TASK TO COMPLETE –
Your answer should be an exact copy of the listing.

SOURCE DATA –
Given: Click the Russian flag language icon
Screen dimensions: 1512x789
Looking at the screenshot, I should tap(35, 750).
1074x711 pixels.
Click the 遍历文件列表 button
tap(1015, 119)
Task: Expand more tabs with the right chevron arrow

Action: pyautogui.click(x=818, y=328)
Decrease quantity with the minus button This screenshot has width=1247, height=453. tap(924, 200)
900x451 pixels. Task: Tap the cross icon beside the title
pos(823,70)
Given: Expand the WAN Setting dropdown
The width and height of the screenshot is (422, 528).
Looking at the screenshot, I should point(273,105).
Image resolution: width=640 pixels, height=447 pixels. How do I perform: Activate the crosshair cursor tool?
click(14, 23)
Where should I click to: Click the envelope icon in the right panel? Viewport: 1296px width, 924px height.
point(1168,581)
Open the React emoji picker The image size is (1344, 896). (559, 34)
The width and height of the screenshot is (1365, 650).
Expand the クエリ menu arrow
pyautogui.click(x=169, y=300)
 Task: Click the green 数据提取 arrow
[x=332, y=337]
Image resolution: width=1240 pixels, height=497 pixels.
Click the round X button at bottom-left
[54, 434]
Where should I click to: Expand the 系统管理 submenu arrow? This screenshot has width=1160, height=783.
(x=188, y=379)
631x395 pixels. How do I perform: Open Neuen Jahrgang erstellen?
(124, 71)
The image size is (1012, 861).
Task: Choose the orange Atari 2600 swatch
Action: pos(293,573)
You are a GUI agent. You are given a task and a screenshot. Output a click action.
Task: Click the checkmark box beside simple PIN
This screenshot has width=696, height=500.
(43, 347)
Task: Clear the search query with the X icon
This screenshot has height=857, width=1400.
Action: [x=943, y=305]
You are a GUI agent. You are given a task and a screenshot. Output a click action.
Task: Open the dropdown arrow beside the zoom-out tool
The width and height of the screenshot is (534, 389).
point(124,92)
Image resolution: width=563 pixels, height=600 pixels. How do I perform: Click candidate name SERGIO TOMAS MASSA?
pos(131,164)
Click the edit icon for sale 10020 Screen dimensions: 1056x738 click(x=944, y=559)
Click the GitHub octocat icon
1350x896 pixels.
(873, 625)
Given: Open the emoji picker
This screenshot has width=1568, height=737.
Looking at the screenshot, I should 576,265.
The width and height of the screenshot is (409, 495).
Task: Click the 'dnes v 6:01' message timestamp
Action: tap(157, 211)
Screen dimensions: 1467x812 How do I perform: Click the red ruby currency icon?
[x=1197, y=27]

RESULT OF THIS EXERCISE –
Given: Click the Russian flag language icon
Screen dimensions: 1512x789
Looking at the screenshot, I should tap(35, 750).
1074x711 pixels.
Click the 遍历文件列表 button
tap(1015, 119)
Task: Expand more tabs with the right chevron arrow

Action: pyautogui.click(x=818, y=328)
Decrease quantity with the minus button This screenshot has width=1247, height=453. tap(924, 200)
900x451 pixels. Task: Tap the cross icon beside the title
pos(823,70)
Given: Expand the WAN Setting dropdown
The width and height of the screenshot is (422, 528).
Looking at the screenshot, I should point(273,105).
Image resolution: width=640 pixels, height=447 pixels. How do I perform: Activate the crosshair cursor tool?
click(14, 23)
Where should I click to: Click the envelope icon in the right panel? Viewport: 1296px width, 924px height.
point(1168,581)
Open the React emoji picker The image size is (1344, 896). (559, 34)
The width and height of the screenshot is (1365, 650).
Expand the クエリ menu arrow
pyautogui.click(x=169, y=300)
 Task: Click the green 数据提取 arrow
[x=332, y=337]
Image resolution: width=1240 pixels, height=497 pixels.
Click the round X button at bottom-left
[54, 434]
Where should I click to: Expand the 系统管理 submenu arrow? This screenshot has width=1160, height=783.
(x=188, y=379)
631x395 pixels. How do I perform: Open Neuen Jahrgang erstellen?
(124, 71)
The image size is (1012, 861).
Task: Choose the orange Atari 2600 swatch
Action: pos(293,573)
You are a GUI agent. You are given a task and a screenshot. Output a click action.
Task: Click the checkmark box beside simple PIN
This screenshot has width=696, height=500.
(43, 347)
Task: Clear the search query with the X icon
This screenshot has height=857, width=1400.
Action: [x=943, y=305]
You are a GUI agent. You are given a task and a screenshot. Output a click action.
Task: Open the dropdown arrow beside the zoom-out tool
The width and height of the screenshot is (534, 389).
point(124,92)
Image resolution: width=563 pixels, height=600 pixels. How do I perform: Click candidate name SERGIO TOMAS MASSA?
pos(131,164)
Click the edit icon for sale 10020 Screen dimensions: 1056x738 click(x=944, y=559)
Click the GitHub octocat icon
1350x896 pixels.
(873, 625)
Given: Open the emoji picker
This screenshot has width=1568, height=737.
Looking at the screenshot, I should 576,265.
The width and height of the screenshot is (409, 495).
Task: Click the 'dnes v 6:01' message timestamp
Action: tap(157, 211)
Screen dimensions: 1467x812 How do I perform: Click the red ruby currency icon?
[x=1197, y=27]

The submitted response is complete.